Only a few years ago, Morse's life was on a very different path. A summa cum laude graduate of Johnson & Wales University, he was employed as a country club chef. His career path veered sharply in 2010, when Morse and chefs nationwide were selected by first lady Michelle Obama to participate in the Chefs Move to Schools initiative. The program is part of Michelle Obama's campaign against childhood obesity.

That year, Morse sat with 3,000 chefs on the White House lawn as part of the initiative's kickoff.

“A year after that, 220 chefs were still actively participating,” Morse said. “My opinion is I think a lot of people went into it thinking this is my new revenue stream and I'm going to make tons of money, and then realized schools didn't have a lot of money to pay them and wanted them to do a lot of volunteering.”

Morse never looked back.

“I left my country club job,” he said. “I took an enormous pay cut to come and do school lunch because I knew it was worth doing. I felt I was being called to move into school lunch and leave my mark. You hope to leave a legacy behind, to leave a mark on this world. I haven't regretted it.”
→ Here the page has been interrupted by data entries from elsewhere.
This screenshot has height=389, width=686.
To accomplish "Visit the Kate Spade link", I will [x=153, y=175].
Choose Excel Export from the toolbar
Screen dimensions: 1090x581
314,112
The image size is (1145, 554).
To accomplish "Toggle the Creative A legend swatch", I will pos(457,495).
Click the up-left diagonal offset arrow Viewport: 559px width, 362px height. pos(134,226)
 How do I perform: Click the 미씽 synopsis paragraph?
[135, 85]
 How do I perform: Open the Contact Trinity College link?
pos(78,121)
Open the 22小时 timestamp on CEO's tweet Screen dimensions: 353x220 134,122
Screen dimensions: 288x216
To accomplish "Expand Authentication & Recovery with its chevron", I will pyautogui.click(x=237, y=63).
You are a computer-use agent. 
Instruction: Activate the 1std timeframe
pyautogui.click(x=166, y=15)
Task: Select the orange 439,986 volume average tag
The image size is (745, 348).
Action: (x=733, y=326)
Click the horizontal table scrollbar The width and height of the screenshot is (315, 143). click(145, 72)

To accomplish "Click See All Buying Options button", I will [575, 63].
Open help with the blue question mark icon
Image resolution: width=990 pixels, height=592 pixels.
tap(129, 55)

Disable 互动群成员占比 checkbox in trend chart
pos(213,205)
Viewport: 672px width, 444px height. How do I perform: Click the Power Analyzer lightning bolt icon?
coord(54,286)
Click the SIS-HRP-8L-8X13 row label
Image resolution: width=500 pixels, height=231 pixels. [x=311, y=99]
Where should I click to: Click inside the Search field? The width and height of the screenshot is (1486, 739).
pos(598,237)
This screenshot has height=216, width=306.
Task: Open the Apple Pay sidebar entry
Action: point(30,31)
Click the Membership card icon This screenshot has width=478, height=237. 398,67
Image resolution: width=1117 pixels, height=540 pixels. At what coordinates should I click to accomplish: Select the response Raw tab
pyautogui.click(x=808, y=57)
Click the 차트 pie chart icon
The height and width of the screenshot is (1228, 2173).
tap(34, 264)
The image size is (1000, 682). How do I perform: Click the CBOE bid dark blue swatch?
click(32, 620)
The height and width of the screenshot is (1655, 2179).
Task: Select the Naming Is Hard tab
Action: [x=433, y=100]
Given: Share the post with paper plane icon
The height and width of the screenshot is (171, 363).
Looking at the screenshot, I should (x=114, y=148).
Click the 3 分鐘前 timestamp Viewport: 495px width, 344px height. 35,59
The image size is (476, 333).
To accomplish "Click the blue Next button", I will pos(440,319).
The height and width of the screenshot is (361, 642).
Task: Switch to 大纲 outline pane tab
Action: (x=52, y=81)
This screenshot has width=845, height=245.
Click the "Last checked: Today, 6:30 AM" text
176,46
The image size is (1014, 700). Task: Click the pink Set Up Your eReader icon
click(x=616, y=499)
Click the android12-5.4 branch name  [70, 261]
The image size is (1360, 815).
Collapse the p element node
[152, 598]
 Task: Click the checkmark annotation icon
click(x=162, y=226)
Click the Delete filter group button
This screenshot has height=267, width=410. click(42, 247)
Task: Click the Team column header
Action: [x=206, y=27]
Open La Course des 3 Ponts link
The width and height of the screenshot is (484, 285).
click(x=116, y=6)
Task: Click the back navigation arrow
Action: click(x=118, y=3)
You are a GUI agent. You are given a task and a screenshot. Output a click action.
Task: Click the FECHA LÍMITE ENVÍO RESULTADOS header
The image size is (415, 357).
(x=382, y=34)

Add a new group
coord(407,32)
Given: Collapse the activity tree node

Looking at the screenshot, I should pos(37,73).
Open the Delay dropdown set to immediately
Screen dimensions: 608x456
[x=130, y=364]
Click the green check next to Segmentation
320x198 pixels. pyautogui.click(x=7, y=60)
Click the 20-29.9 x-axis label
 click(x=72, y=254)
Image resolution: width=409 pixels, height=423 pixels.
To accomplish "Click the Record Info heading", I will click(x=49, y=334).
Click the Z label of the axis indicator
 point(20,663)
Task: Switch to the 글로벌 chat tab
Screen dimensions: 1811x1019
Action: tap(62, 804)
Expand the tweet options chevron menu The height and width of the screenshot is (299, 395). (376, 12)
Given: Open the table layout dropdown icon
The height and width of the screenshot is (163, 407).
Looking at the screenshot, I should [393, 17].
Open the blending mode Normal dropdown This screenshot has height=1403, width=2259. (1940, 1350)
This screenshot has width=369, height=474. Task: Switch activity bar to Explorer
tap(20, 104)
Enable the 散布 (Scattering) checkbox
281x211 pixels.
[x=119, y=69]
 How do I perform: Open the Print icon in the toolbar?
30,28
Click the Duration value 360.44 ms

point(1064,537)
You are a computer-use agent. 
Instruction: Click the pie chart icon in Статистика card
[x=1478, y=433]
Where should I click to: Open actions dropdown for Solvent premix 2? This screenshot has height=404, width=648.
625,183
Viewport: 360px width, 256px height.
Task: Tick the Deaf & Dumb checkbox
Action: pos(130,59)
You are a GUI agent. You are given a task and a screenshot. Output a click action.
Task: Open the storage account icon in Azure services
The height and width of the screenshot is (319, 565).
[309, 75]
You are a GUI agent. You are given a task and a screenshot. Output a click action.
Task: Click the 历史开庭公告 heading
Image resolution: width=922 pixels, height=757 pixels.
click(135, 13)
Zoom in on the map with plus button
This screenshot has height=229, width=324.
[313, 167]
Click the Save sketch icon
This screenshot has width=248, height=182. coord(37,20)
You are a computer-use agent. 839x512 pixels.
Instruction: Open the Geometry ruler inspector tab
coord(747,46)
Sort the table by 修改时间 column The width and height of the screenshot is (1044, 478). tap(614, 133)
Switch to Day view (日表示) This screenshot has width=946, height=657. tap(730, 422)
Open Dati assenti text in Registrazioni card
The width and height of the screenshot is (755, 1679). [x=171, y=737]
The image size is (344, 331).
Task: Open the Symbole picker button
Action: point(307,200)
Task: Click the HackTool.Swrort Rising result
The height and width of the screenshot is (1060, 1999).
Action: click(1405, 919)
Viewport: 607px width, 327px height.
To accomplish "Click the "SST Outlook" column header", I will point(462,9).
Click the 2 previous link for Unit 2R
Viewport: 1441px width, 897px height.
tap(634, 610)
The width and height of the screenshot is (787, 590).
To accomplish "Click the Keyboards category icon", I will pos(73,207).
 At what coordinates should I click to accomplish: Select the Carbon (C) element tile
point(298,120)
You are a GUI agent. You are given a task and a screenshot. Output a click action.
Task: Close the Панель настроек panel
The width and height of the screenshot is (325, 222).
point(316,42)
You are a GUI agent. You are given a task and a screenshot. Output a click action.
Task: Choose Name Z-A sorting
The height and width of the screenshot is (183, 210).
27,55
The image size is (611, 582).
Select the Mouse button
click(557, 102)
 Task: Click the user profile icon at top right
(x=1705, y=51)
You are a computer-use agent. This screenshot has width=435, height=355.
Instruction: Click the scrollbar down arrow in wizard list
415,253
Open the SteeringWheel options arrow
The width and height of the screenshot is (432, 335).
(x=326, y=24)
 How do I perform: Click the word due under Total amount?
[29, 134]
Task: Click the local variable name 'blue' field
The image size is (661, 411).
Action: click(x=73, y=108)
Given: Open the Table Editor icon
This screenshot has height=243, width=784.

Morse's goal is to get kids accustomed to and hooked on healthy eating early in life. To that end, he works to make nutritious food tasty and fun.

“All the education we give our kids is meant to prepare them to make better decisions,” he said. “We've got to make it fun and exciting and interesting, and that's where I come in. A much as I love food, I want to help kids get that excited as well.”